1929 2003
Bernard Williams
in Moral injury
British moral philosopher (Knightbridge Professor of Philosophy at Cambridge, 1967–79; Provost of King's College Cambridge, 1979–87; Deutsch Professor of Philosophy at Berkeley, 1988–2003; White's Professor of Moral Philosophy at Oxford, 1990–96). The most significant English-language moral philosopher of the second half of the twentieth century, central to the late-twentieth-century recovery of virtue ethics and to the critique of post-Kantian universalist moral theory.
Stake§
Williams's work is openly anti-systematic moral philosophy and particularist — committed to the irreducibility of particular moral relations, to the moral significance of the emotions, and to the inadequacy of contemporary Anglo-American moral theory's insistence that morality is finally a matter of universal obligation. The stake is philosophical and pedagogical: a long argument that the moral life is what we live and that philosophy's job is to understand it rather than to legislate for it from outside. The position is consonant with Aristotelian and Stoic ethics and is the principal philosophical inheritance of Nancy Sherman's work.

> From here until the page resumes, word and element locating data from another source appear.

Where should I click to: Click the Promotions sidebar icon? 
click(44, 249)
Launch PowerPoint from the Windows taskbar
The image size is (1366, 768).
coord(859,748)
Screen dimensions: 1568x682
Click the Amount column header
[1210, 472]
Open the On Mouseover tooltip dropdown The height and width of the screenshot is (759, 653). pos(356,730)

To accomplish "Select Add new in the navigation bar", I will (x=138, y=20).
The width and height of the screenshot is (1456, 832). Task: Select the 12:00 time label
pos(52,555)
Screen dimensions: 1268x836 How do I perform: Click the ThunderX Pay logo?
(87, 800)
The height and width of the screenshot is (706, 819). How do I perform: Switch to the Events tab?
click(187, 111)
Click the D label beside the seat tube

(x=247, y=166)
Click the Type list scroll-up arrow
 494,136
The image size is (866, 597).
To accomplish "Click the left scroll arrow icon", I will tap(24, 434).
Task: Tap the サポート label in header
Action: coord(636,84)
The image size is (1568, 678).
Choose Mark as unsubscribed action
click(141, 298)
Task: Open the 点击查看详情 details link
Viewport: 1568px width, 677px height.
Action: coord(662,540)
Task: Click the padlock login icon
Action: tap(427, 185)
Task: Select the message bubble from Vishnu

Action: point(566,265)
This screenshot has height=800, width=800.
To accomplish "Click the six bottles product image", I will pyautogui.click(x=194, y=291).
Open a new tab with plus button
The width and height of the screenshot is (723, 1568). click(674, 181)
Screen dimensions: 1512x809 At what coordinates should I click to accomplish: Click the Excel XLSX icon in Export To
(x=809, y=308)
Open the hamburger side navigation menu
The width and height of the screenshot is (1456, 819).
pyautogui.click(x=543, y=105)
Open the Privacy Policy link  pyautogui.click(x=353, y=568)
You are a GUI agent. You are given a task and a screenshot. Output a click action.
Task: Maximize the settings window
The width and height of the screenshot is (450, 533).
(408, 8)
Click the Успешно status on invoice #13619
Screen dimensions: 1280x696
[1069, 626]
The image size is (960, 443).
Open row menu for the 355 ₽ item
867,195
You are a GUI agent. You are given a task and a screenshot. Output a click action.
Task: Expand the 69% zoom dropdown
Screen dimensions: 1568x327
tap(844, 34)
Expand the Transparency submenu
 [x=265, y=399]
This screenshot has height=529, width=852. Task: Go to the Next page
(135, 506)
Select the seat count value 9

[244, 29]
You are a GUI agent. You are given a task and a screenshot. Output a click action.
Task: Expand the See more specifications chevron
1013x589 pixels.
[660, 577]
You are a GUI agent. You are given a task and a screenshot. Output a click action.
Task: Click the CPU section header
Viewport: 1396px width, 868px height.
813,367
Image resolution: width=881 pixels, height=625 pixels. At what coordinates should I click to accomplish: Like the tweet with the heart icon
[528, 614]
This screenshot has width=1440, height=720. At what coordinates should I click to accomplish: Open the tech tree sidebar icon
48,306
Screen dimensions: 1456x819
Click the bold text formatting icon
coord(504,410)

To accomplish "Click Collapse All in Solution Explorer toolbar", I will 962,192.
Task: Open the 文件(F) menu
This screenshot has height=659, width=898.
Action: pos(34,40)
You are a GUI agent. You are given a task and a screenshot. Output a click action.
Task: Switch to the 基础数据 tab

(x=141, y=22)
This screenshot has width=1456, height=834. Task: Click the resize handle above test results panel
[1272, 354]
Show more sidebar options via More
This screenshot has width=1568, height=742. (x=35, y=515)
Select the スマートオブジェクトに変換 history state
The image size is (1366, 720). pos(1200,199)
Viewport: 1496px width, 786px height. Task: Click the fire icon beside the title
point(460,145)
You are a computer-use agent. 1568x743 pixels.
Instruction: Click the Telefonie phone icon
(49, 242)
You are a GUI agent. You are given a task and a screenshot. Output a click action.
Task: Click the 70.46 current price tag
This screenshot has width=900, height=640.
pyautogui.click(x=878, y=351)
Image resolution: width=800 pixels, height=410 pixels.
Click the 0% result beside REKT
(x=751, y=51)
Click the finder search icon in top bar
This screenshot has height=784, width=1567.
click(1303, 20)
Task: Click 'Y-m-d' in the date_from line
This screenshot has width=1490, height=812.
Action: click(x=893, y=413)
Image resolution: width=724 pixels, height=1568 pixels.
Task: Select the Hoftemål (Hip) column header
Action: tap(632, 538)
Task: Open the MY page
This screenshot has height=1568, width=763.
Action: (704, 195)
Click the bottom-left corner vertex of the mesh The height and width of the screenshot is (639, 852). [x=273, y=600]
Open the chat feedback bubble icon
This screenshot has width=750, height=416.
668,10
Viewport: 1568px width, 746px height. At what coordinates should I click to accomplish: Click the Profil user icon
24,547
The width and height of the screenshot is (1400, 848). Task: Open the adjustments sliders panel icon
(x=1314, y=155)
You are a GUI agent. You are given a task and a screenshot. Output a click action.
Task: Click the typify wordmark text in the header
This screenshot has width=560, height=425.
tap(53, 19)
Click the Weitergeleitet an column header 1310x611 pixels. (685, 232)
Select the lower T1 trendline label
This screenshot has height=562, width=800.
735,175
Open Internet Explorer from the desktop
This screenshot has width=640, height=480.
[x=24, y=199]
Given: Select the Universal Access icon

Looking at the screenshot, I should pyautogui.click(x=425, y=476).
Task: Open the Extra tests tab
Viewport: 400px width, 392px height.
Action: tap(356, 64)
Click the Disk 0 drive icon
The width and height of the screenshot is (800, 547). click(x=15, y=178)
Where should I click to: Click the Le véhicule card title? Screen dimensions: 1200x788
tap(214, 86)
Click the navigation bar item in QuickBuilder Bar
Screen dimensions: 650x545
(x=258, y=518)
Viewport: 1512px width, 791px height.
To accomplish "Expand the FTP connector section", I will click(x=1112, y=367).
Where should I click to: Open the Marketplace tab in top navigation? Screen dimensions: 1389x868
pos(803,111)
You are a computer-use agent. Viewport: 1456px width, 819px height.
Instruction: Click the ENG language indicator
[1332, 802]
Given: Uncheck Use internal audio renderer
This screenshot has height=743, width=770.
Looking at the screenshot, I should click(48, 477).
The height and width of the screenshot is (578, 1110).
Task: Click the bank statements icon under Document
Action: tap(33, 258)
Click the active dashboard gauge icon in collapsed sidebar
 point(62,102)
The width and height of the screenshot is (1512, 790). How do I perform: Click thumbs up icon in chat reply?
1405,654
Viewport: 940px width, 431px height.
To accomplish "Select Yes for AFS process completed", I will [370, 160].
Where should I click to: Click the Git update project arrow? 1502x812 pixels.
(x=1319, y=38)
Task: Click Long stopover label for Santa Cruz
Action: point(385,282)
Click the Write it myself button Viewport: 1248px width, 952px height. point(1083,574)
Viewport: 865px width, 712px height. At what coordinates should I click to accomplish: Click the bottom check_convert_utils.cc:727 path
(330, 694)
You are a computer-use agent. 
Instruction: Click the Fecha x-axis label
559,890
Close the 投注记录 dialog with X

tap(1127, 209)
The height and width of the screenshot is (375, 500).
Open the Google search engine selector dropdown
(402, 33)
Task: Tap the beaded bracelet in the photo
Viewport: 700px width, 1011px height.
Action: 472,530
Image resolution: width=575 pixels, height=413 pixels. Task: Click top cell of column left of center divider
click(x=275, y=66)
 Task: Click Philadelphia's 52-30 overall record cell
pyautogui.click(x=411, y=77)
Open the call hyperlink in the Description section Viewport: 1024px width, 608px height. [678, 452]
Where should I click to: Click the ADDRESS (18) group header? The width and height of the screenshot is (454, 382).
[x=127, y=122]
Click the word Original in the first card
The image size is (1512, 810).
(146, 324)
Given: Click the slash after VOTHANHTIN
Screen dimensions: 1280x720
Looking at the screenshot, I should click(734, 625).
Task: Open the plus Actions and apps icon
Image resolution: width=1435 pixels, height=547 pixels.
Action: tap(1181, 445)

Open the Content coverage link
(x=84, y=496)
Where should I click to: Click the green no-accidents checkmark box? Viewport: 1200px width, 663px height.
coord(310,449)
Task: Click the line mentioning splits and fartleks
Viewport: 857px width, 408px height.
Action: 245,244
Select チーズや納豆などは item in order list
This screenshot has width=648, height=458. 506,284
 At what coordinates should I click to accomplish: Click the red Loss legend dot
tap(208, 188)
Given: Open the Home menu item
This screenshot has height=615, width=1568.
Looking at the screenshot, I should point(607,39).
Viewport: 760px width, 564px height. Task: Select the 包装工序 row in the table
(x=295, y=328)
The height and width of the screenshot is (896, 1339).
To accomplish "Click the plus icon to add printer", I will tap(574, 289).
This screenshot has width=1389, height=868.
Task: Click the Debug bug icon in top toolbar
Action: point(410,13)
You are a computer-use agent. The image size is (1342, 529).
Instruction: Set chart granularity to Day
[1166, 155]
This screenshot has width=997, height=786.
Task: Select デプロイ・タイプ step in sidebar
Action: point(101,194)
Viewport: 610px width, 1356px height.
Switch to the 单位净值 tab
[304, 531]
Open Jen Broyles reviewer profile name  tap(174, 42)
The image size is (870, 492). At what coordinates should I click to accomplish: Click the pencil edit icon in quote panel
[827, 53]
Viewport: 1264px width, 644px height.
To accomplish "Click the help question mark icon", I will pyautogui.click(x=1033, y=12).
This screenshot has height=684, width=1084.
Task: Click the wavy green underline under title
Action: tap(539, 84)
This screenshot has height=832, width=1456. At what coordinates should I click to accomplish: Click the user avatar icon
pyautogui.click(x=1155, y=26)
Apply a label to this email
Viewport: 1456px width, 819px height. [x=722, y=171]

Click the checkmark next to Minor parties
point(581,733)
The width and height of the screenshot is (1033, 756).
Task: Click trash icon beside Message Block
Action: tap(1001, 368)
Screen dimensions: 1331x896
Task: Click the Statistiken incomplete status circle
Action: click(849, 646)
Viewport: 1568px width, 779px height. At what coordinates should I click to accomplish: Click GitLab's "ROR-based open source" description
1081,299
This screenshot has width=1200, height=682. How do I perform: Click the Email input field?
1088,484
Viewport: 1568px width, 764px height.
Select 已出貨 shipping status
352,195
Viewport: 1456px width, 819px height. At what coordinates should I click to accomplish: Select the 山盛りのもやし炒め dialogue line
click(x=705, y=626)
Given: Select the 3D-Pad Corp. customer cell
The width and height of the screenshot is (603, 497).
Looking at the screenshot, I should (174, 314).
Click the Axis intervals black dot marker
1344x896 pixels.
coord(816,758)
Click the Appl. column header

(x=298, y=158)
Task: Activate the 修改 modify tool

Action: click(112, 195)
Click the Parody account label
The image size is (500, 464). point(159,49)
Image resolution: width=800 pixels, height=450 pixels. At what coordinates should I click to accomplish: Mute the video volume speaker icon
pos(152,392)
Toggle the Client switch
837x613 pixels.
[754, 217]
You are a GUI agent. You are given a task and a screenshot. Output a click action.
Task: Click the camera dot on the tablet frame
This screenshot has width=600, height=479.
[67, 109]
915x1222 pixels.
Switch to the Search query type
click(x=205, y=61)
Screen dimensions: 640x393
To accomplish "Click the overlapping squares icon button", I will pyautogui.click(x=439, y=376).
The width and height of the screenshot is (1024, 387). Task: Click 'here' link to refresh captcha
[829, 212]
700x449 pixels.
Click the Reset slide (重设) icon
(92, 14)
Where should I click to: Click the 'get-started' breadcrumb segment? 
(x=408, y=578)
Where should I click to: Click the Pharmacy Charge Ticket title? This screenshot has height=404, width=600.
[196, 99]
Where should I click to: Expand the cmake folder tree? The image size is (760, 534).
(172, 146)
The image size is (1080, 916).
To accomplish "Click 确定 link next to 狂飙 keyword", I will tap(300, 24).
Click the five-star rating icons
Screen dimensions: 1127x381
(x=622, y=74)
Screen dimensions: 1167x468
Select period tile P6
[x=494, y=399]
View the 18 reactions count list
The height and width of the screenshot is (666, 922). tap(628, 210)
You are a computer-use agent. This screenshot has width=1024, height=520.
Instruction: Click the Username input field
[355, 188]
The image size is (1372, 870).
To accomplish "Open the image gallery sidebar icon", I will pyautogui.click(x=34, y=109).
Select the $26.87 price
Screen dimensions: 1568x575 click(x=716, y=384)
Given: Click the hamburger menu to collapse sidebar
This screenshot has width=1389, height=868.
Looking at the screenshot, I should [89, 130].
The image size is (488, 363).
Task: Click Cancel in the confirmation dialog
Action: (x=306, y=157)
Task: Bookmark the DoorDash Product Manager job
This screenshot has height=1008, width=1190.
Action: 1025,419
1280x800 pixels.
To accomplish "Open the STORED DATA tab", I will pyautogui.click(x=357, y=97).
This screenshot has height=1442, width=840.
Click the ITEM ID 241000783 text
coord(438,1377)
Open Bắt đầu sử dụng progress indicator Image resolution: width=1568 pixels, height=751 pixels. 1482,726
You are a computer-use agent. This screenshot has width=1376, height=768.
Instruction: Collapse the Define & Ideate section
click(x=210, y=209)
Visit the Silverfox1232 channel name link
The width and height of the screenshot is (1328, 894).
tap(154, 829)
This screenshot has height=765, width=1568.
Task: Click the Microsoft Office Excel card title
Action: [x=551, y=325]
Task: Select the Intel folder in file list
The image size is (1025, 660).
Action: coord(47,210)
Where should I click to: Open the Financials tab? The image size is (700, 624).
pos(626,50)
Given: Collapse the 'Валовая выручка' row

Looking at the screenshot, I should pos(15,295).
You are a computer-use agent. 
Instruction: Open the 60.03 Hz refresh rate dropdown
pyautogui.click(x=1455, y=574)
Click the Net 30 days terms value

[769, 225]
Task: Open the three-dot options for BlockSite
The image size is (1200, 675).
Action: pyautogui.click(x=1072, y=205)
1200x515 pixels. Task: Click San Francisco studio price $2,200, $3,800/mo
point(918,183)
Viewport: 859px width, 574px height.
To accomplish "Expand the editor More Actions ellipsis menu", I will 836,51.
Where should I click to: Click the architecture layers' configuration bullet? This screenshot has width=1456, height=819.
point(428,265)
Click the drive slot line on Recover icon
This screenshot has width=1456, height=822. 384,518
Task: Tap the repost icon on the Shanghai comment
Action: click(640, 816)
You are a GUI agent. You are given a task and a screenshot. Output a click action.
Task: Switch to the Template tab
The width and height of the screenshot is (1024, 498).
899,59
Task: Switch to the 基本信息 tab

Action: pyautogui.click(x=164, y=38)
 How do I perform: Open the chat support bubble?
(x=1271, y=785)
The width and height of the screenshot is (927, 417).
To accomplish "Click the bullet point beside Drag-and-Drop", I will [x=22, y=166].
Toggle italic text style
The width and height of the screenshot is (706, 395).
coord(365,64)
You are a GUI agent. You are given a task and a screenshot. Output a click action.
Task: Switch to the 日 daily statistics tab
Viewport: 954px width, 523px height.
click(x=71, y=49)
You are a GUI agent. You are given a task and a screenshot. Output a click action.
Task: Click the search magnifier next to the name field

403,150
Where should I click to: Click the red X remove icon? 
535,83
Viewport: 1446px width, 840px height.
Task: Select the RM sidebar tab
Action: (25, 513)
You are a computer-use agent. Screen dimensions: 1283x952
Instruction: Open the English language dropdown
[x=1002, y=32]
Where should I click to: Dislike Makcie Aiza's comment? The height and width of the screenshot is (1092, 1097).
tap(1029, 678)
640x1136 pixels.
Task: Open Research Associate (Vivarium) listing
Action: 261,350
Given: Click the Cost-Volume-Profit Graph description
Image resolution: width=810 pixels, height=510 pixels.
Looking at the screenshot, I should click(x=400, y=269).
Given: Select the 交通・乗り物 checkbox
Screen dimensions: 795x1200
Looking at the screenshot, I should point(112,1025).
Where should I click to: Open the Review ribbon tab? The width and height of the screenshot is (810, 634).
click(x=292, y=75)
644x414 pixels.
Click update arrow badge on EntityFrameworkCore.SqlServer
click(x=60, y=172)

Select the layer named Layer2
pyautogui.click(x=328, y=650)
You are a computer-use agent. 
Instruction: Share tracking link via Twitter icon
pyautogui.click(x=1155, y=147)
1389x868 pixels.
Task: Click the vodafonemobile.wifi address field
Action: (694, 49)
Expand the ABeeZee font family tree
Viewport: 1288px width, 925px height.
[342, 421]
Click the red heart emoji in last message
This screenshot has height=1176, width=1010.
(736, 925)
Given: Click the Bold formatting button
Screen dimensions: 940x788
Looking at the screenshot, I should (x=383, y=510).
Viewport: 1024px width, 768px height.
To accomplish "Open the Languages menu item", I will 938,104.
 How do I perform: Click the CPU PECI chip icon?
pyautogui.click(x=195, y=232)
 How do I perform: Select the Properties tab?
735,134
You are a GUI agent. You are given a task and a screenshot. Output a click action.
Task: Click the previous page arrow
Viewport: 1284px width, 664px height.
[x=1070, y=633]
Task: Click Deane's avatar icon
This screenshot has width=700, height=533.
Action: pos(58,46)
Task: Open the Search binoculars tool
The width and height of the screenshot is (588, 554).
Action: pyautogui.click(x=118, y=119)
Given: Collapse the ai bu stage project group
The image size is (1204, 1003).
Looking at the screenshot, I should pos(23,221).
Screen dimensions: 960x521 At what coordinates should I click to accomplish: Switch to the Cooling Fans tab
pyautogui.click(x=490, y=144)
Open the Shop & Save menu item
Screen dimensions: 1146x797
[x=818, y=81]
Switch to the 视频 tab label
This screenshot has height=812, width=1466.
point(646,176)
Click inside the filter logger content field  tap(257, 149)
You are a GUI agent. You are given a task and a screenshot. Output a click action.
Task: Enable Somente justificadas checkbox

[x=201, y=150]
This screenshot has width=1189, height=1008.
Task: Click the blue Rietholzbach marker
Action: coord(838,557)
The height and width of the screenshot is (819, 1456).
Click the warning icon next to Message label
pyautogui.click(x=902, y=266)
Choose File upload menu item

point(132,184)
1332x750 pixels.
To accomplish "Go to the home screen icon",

Williams is not a writer on combat, veterans, or trauma; his relevance to the moral-injury corpus is via the technical concepts in Shame and Necessity (UC Press, 1993) that have done structural work in making the construct philosophically intelligible. Three of those concepts — agent-regret, moral luck, and the rehabilitation of shame as a moral emotion proper rather than a mere social-pressure response — are the philosophical machinery that the moral-injury literature operates with whether or not it cites the source.
The closest contemporary application of his work to moral injury is Nancy Sherman's Afterwar, which cites him explicitly. Wiinikka-Lydon's philosophical critique of the clinical moral-injury literature is also broadly Williams-derived, even where the more proximate philosophical interlocutor is Iris Murdoch. For the corpus, Williams is the philosophical precursor worth reading first.